Delaware House set for final vote on abortion rights
The Delaware House of Representatives was poised to vote on Tuesday on a Senate-approved bill that would guarantee abortion access after U.S. President Donald Trump has pledged to upend the ruling that legalizes the procedure nationally.
Delaware’s legislation aims to codify at the state level the provisions of Roe v. Wade, the 1973 landmark U.S. Supreme Court decision that protects a woman’s right to abortion.
Trump, a Republican whose election was backed by anti-abortion groups, has promised to appoint justices to the nation’s top court who would overturn Roe v. Wade and let states decide whether to legalize abortion.

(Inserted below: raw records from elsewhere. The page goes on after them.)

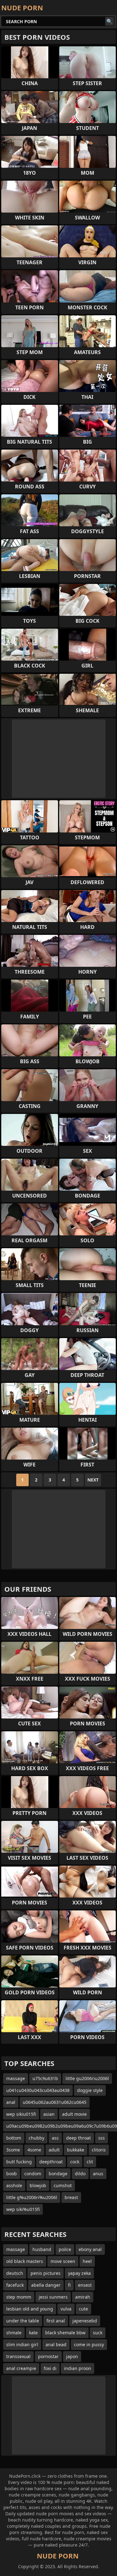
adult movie (74, 2114)
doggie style (90, 2090)
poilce (65, 2249)
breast (71, 2197)
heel (87, 2261)
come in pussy (89, 2344)
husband (41, 2249)
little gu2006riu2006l (87, 2078)
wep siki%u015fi (23, 2209)
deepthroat (51, 2162)
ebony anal (90, 2249)
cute (83, 2309)
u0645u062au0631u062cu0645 (54, 2102)
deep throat (78, 2138)
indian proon (77, 2368)
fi (69, 2285)
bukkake (75, 2150)
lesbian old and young (29, 2309)
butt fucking (19, 2162)
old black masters (24, 2261)
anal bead (56, 2344)
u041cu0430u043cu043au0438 (38, 2090)
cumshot (63, 2185)
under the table (22, 2321)
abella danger (46, 2285)
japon (72, 2356)
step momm (18, 2297)
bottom (13, 2138)
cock (74, 2162)
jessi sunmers (53, 2297)
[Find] (109, 21)
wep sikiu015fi (21, 2114)
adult (54, 2150)
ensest (85, 2285)
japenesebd (84, 2321)
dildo (80, 2174)
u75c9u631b (45, 2078)
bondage (58, 2174)
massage (15, 2078)
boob (11, 2174)
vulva (66, 2309)
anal (10, 2102)
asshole (14, 2185)
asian (49, 2114)
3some (13, 2150)
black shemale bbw (65, 2333)
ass (55, 2138)
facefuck (15, 2285)
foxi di (50, 2368)
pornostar (48, 2356)
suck (97, 2333)
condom (32, 2174)
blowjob (38, 2185)
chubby (36, 2138)
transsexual (18, 2356)
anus (98, 2174)
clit (90, 2162)
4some (34, 2150)
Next (93, 1480)
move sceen (63, 2261)
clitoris (99, 2150)
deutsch (14, 2273)
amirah (82, 2297)
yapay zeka (79, 2273)
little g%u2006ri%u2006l (31, 2197)
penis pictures (46, 2273)
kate (33, 2333)
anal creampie (21, 2368)
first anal (55, 2321)
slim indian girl (22, 2344)
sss (101, 2138)
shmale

Both chambers of the Delaware legislature are controlled by Democrats, and Governor John Carney Jr. also is a Democrat.
Passage of the bill through the House could position Delaware to become the first state to guarantee access to abortion since Trump was elected president.
A bill to support abortion rights was approved by the Illinois legislature in May but the state’s Republican governor, Bruce Rauner, has vowed to veto it. In January, New York’s Assembly adopted legislation similar to Delaware’s, but it has stalled in the Senate.
Carney has been following debate on the bill and has not yet said if he will sign it into law, said his spokeswoman Jessica Borcky.
“But the governor supports the rights and protections afforded women under Roe v. Wade,” Borcky said.
If the bill clears the House and is sent to the governor, he must sign or veto it within 10 days, or the measure automatically becomes law.
Abortion opponents lobbied against the legislation, concerned it could turn Delaware into “a late-term abortion haven,” said Delaware Right to Life spokeswoman Moira Sheridan. If it passes, the group will take its fight to the governor’s office, she said.
“We will exert the same pressure upon Governor Carney, a Catholic, to uphold the sanctity of life for those innocent unborn children whose lives depend upon his vetoing this radical bill,” Sheridan said.